» Material for this task
== Segment start ==

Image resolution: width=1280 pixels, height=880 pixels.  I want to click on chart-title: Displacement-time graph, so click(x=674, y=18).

== Segment end ==
== Segment start ==

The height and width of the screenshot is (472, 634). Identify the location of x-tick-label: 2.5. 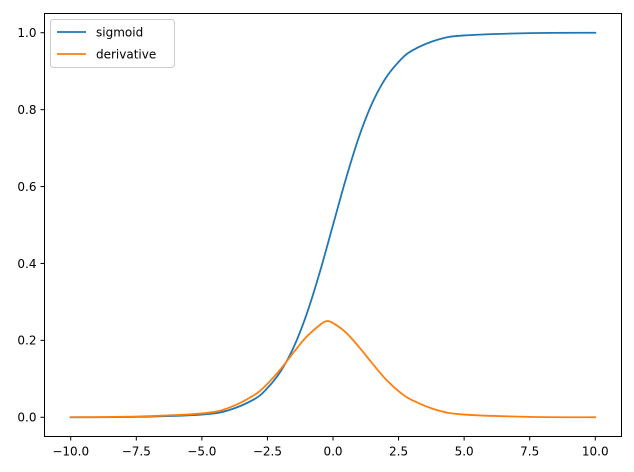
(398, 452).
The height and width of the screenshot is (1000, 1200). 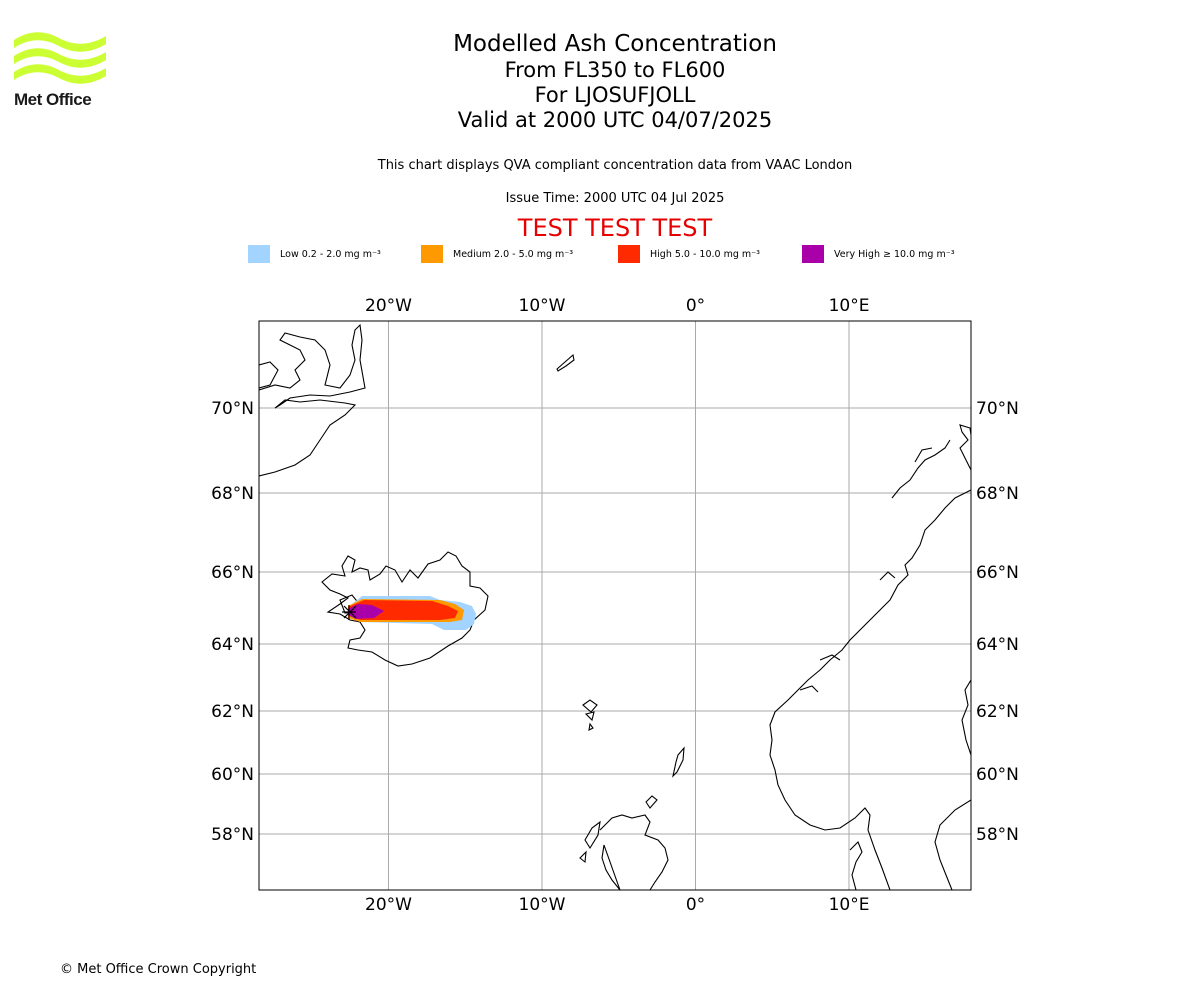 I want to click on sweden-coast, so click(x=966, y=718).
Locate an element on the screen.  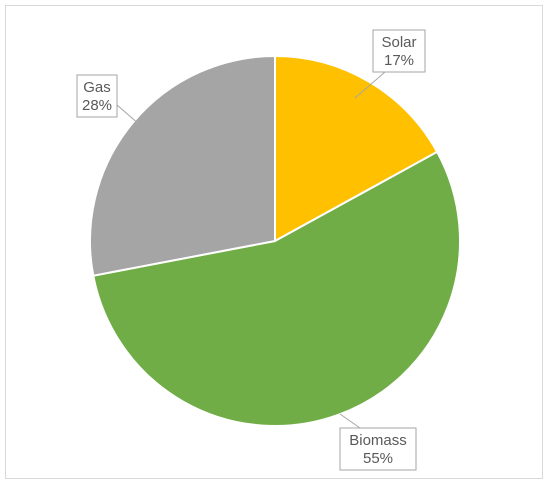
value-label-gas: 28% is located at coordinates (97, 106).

== Segment end ==
== Segment start ==

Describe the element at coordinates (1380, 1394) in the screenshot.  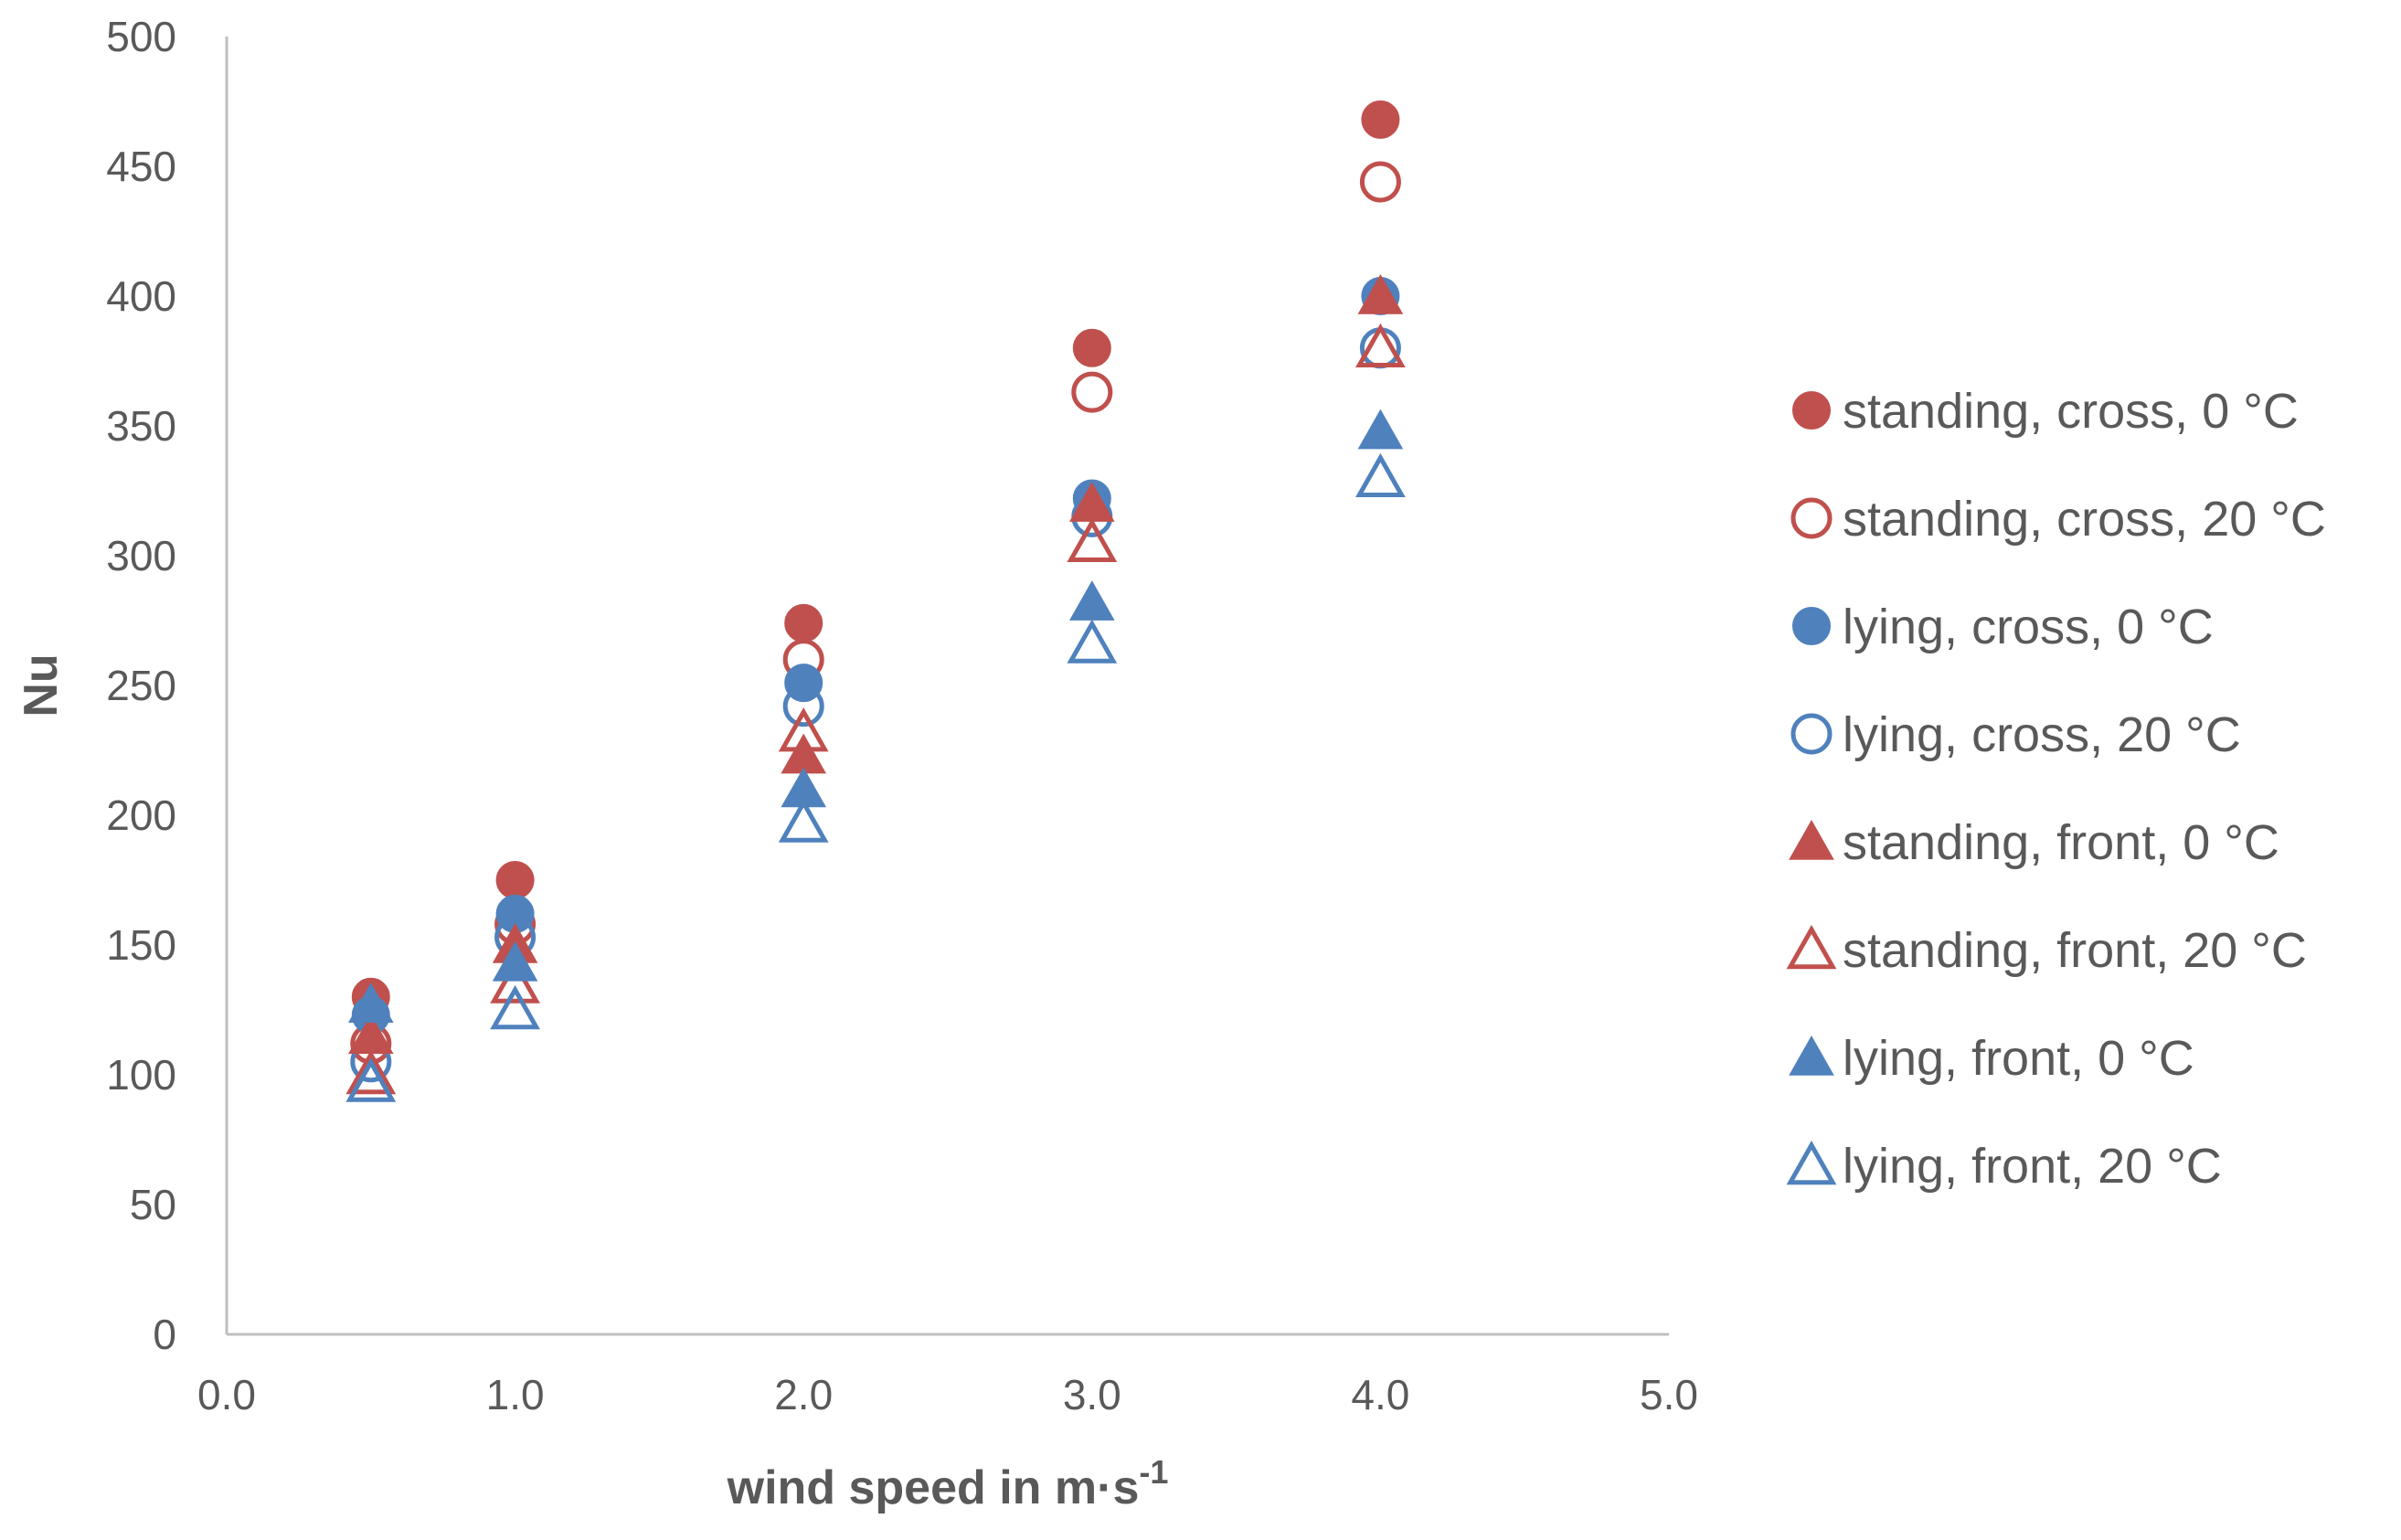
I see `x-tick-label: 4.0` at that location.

== Segment end ==

» Work required
Reproduce word for word the part that opens with the line containing "Describe the element" and closes with the line containing "at that location.", keeping both of those lines. Leave the pictures out.

» Result of this task
Describe the element at coordinates (1380, 1394) in the screenshot.  
I see `x-tick-label: 4.0` at that location.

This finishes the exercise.